Comment 11 Andrey V. Elsukov freebsd_committer 2018-12-13 13:17:36 UTC
Also there is memory leak for "in6_multi" type. It can be observed by this script:

while true; do
ifconfig mce3 inet6 fe80::15
sleep 2
done
Comment 12 Hans Petter Selasky freebsd_committer 2018-12-17 14:43:21 UTC
Created attachment 200199 [details]
Fix missing decrement of refcount in IPv6 code.

Hi,

Please find attached a patch to try to fix this issue.

--HPS
Comment 13 Andrey V. Elsukov freebsd_committer 2018-12-17 15:24:22 UTC
So, my guess is that (In reply to Hans Petter Selasky from comment #12)
> Created attachment 200199 [details]
> Fix missing decrement of refcount in IPv6 code.
> 
> Hi,
> 
> Please find attached a patch to try to fix this issue.
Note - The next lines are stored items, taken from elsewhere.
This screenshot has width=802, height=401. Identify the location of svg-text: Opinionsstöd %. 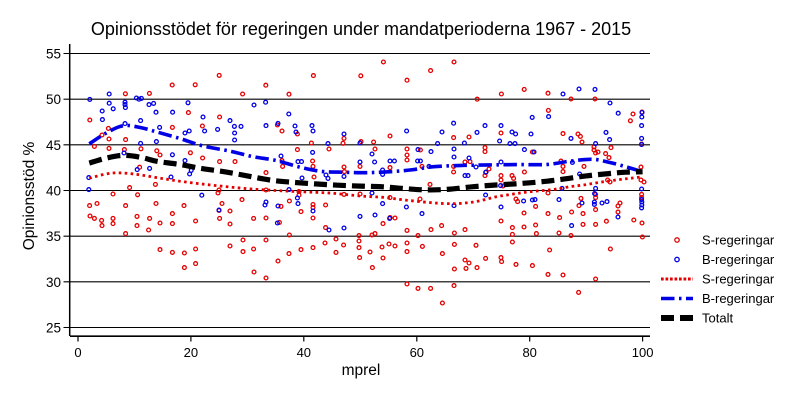
(30, 196).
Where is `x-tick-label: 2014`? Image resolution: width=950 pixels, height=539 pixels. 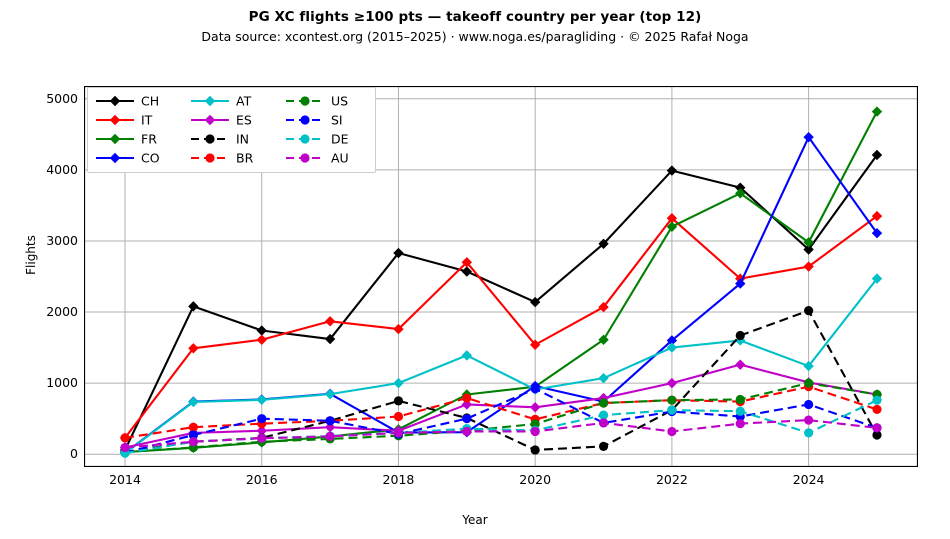 x-tick-label: 2014 is located at coordinates (125, 480).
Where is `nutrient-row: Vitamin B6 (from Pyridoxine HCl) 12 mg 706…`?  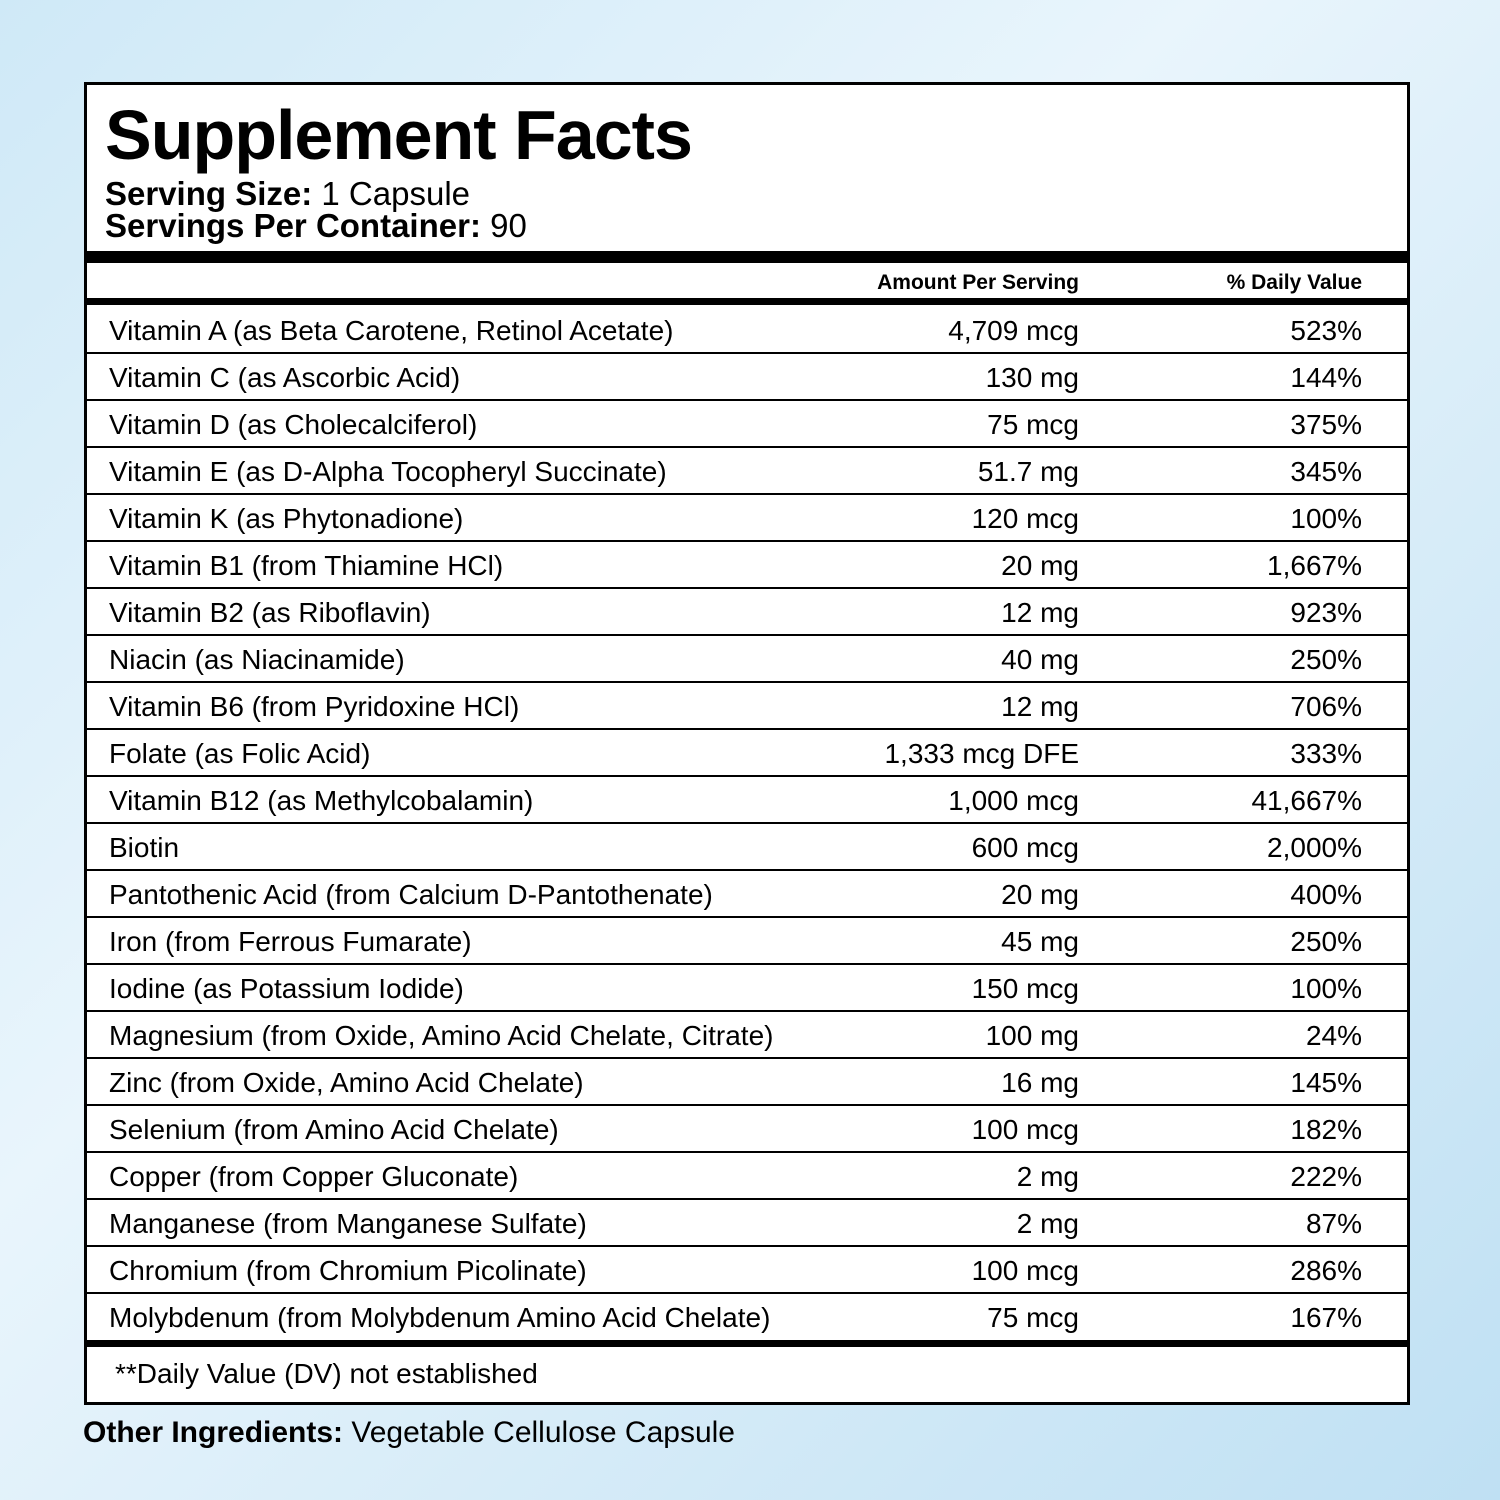 nutrient-row: Vitamin B6 (from Pyridoxine HCl) 12 mg 706… is located at coordinates (747, 706).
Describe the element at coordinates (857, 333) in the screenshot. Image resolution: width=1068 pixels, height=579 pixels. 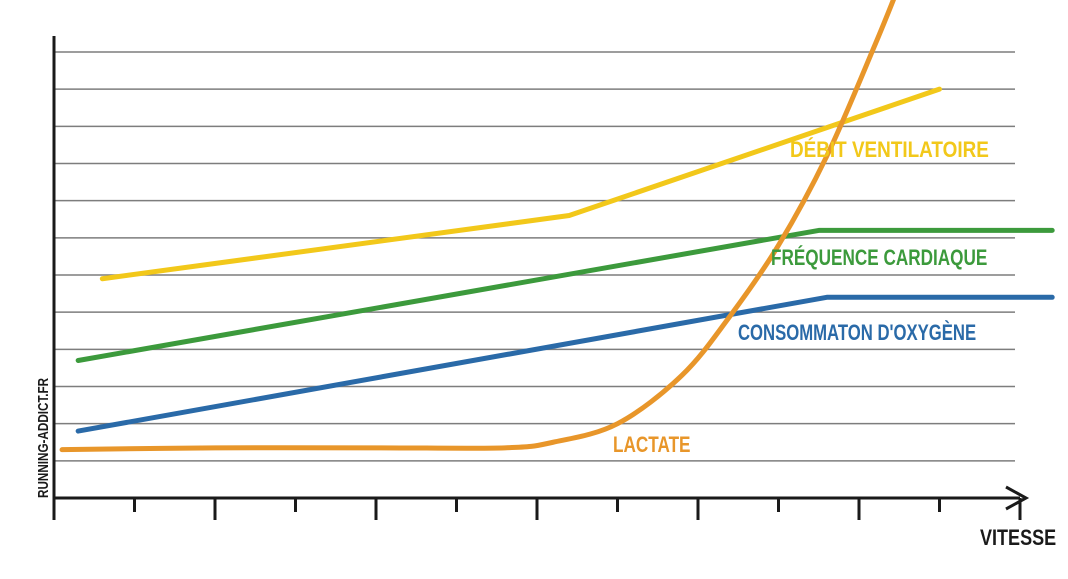
I see `series-label-consommation-oxygene: CONSOMMATON D'OXYGÈNE` at that location.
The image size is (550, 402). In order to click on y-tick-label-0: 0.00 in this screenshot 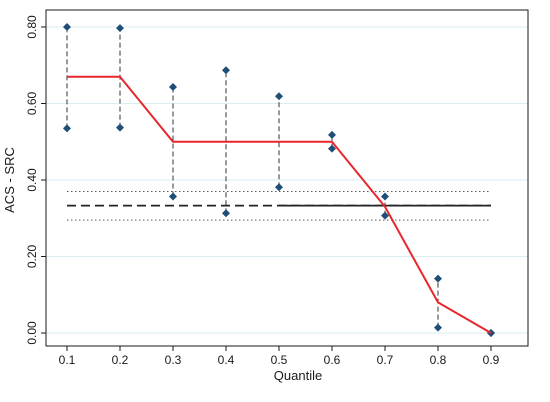, I will do `click(32, 333)`.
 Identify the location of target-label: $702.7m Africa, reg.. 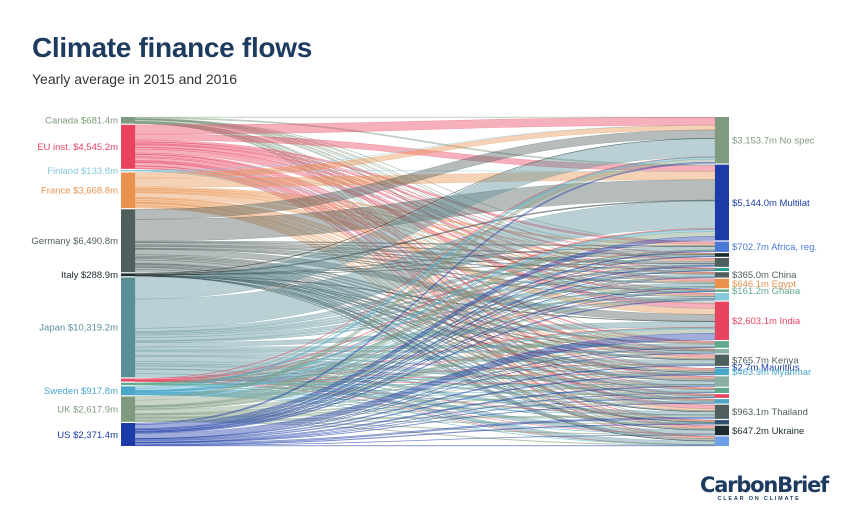
(774, 248).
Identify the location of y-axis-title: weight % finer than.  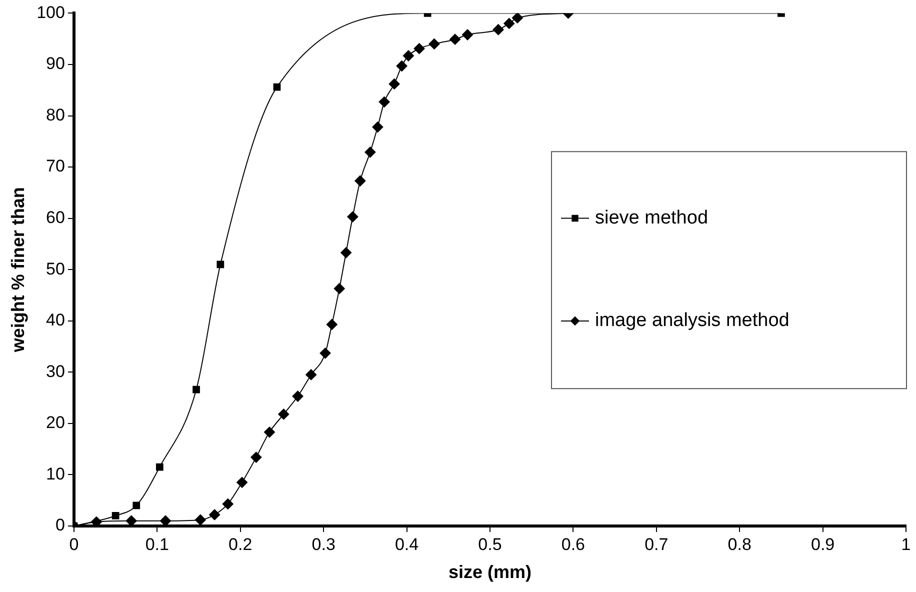
(18, 270).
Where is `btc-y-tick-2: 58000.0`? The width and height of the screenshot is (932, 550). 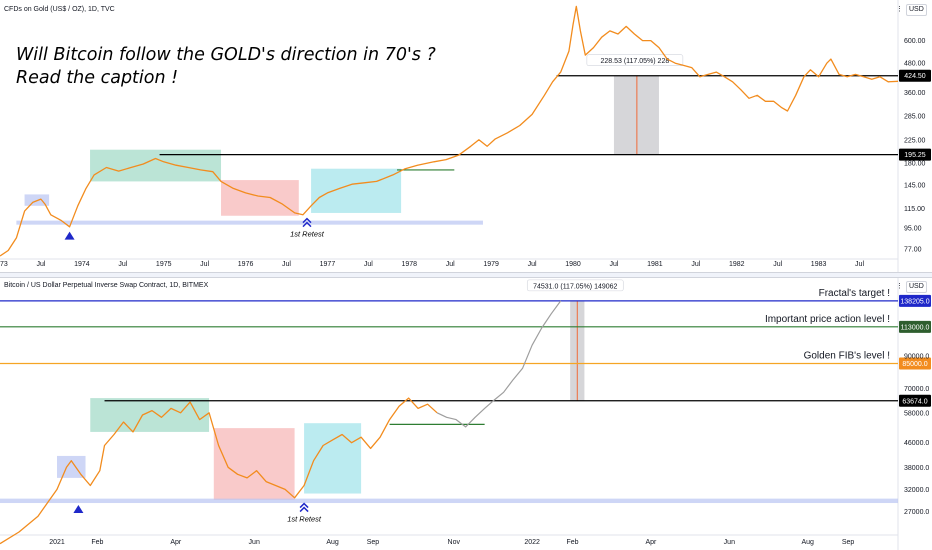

The assertion in in6_mcast.c fires just after boot.
Comment 14 Hans Petter Selasky freebsd_committer 2018-12-17 16:29:09 UTC
Can you show the backtrace?
Comment 15 Hans Petter Selasky freebsd_committer 2018-12-17 16:29:53 UTC
Can you try the patch with MPASS() removed?